Earlier this year we noted the apparent intention of the new BBC Board to hold a public consultation concerning the corporation’s complaints system.

That public consultation is now underway and members of the public can make submissions until August 16th.

“The BBC aims to resolve complaints fairly, quickly and satisfactorily. We are required by the Charter to have a complaints framework that provides “transparent, accessible, effective, timely and proportionate methods” of making sure that the BBC is meeting its obligations and fixing problems.

Since April the BBC has operated with an interim Complaints Framework, published on the BBC’s complaints website. The Framework reflects the new governance and regulatory arrangements that came into effect in April 2017. Under these arrangements, the BBC Board has oversight of the complaints process and Ofcom is the independent regulator for most types of BBC complaints.

The Framework sets out the BBC’s approach and the procedures for handling different types of complaints, from editorial to regulatory, so that everyone who wants to make a complaint – whether as an individual or on behalf of an organisation – knows what to expect.

As the Charter requires the BBC to publicly consult on the Framework before it is finalised, we have opened a consultation which will run until mid-August.”

The interim Complaints Framework is available here.

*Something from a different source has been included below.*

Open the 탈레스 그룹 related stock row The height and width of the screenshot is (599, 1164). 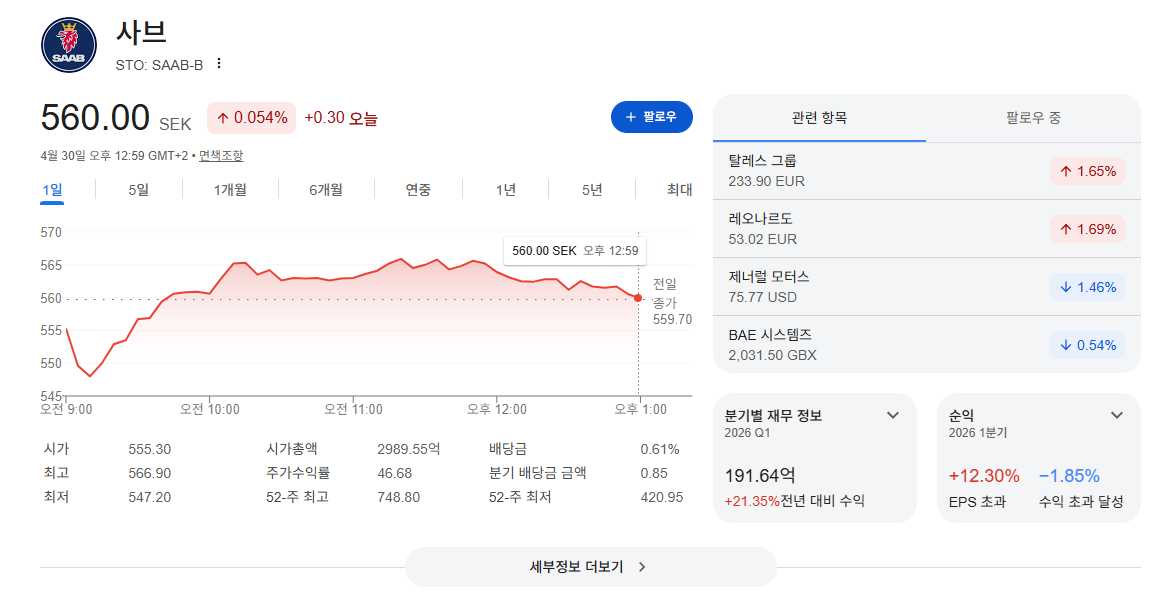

Guidance for those wishing to make a submission is available here and includes the following:

“Specifically we are seeking views on whether they [the draft framework and procedures]:

  • Seem readily available, easy to understand and accessible.
  • Make clear and give sufficient information to those who complain what they can expect from the BBC and how to appeal, including whether they are clear on timeframes.
  • Make clear the roles and responsibilities of the BBC and Ofcom and the circumstances under which complaints can be referred to Ofcom (or to other relevant bodies) by complainants.
  • Seem fair to those who might wish to make a complaint.
  • Seem proportionate, balancing the cost to licence fee payers of handling complaints with the need to give people who complain a proper hearing.”

Those wishing to make a submission should send it by email to:

bbc.complaintsframework2017@bbc.co.uk

or by post to:

BBC Corporate Affairs, Room 5045, BBC Broadcasting House, Portland Place, London W1A 1AA.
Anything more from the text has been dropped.